Are you a single mom, or is there any way you can stay home? I am so sorry if your circumstances don't permit you to do what your heart clearly wants. If there is even a slim chance you could make it work to stay home, I would be happy to share cost saving ideas that we did to help manage the financial burden of me not working. However, if that is not in the cards for you, I deeply empathize.

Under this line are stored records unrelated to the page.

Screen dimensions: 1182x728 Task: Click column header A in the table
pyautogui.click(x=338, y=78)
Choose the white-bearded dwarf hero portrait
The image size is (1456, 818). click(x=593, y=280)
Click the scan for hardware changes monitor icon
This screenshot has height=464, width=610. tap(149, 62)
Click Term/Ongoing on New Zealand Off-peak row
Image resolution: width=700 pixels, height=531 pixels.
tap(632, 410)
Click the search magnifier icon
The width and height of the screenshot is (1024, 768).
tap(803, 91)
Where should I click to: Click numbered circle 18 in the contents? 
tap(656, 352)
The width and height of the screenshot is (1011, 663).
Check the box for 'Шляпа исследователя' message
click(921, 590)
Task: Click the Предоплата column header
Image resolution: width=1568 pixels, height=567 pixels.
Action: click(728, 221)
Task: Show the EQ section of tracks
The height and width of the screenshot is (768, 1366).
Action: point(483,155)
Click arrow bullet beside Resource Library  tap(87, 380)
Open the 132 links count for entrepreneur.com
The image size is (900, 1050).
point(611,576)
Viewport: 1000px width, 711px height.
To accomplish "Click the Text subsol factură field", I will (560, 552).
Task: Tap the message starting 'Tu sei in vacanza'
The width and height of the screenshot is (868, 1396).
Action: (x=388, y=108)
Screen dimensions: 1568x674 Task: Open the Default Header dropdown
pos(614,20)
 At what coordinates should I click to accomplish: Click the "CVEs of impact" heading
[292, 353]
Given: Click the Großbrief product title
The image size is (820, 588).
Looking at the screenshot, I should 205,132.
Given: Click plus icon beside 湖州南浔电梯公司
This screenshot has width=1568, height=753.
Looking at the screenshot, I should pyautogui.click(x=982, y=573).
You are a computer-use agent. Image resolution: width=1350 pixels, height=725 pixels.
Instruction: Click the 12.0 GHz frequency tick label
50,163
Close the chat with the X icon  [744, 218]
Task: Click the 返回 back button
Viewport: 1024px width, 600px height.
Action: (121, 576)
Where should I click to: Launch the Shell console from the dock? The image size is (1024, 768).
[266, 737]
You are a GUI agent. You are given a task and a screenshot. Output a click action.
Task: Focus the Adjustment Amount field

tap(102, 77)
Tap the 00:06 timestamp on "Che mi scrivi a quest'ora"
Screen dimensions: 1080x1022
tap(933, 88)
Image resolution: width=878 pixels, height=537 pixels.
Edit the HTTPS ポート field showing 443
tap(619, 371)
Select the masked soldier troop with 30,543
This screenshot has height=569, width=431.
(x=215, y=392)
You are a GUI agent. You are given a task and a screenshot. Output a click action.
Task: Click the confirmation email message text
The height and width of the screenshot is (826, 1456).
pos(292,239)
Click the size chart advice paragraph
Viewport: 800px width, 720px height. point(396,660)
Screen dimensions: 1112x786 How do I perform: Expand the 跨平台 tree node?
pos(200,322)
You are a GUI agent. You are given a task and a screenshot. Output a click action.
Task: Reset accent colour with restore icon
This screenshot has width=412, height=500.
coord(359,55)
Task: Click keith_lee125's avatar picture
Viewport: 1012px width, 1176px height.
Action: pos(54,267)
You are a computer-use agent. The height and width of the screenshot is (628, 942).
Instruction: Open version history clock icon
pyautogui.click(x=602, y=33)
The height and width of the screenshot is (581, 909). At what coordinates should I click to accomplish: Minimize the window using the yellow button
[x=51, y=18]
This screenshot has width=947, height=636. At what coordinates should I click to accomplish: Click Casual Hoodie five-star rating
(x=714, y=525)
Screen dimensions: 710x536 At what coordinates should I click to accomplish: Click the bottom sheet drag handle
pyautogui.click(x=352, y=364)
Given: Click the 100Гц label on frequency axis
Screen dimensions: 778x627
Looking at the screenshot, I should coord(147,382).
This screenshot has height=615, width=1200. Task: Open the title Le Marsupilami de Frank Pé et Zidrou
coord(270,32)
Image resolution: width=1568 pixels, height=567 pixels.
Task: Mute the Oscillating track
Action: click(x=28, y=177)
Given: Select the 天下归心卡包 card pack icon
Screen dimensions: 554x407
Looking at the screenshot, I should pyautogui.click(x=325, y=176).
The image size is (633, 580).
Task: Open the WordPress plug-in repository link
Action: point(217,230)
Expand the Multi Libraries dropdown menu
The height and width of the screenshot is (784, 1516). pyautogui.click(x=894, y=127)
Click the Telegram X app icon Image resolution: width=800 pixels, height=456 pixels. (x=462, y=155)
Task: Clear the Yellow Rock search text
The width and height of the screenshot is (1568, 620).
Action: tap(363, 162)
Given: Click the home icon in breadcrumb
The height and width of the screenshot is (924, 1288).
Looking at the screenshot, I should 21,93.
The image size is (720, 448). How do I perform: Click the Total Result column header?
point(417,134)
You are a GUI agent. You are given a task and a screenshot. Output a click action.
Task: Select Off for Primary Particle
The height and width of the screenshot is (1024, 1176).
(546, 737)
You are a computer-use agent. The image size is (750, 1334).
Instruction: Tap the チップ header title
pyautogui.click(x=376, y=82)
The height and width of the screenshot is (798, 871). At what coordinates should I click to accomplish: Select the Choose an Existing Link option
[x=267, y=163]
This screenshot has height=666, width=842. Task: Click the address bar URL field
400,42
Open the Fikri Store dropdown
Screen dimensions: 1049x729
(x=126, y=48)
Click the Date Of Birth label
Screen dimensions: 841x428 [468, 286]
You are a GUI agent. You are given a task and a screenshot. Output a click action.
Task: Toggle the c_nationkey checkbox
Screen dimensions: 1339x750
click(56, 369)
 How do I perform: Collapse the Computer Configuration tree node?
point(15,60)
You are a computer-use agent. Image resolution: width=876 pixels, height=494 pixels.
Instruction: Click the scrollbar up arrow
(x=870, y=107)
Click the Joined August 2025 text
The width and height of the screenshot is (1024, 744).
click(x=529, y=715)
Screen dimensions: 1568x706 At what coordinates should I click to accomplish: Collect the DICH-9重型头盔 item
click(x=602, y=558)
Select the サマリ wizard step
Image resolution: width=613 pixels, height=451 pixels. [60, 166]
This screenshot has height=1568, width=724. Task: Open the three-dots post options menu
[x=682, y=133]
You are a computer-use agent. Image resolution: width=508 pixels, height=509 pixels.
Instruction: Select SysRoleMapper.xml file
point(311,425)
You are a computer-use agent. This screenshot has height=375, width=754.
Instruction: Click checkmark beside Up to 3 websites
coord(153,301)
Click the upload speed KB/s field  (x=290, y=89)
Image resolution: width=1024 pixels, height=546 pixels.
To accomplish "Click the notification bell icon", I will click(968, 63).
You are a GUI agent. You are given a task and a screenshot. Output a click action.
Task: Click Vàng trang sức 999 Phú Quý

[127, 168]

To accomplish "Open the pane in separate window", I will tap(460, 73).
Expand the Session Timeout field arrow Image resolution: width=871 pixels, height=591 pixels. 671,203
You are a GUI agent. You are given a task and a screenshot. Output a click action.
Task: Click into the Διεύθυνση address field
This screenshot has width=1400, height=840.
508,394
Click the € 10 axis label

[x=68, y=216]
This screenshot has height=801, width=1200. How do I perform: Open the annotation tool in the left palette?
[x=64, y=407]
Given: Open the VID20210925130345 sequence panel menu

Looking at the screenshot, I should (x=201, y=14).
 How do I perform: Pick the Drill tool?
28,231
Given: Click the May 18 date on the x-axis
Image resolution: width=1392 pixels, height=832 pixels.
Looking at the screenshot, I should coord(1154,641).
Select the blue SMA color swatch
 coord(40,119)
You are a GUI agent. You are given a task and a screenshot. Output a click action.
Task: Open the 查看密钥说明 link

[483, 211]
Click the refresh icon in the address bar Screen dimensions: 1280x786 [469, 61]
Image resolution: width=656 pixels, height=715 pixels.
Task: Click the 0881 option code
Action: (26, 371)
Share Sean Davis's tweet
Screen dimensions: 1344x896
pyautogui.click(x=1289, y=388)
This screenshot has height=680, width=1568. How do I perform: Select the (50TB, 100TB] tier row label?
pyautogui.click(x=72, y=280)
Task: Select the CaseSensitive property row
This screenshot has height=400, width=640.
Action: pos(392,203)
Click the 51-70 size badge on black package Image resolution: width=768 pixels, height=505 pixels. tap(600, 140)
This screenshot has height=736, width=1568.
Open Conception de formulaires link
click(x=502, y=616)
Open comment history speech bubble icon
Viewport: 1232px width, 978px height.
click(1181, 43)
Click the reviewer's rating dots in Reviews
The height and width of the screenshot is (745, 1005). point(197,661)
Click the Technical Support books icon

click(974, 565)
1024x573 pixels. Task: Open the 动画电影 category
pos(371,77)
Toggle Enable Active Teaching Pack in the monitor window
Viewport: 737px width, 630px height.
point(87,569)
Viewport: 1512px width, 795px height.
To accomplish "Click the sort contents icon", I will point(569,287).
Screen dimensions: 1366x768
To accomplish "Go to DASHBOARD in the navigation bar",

I went back to work for a few months after my first was born, fully intending to stay working (long story, but my son didn't take to daycare and we reorganized our finances and made it work for me to be at home) and a few of the strategies I used to get me through the day: photos of him in my office, I pumped (made me feel like I was still providing his basic needs and I nursed him when I first got home - excellent snuggling/bonding time), I was lucky enough to live close to my work and drove home to nurse him at lunch (although it was 15 minutes of driving, 15 minutes of nursing, 15 minutes of driving - kinda crazy now that I think of it, but it was what I needed and it helped my husband -who took some time off when I first went back - to have a short break during the day), being good at my job reawakened a piece of ME - which I had all but forgotten - so that was empowering and distracting, remembering how much of the day little ones are asleep (so I really wasn't missing that many waking hours), readjusting the new 'normal' meant truly being present and appreciating every second I had with my baby. If I only had a few hours a day, then those were going to be GREAT! ie I left the work drama and stress at work, and focused purely on my family when I was at home. One last thing - my baby was not easy one, so it was truly easier to be a work where there was predictability and reason...being at home was more challenging and going back to work was a bit of a break for me (despite the heartache).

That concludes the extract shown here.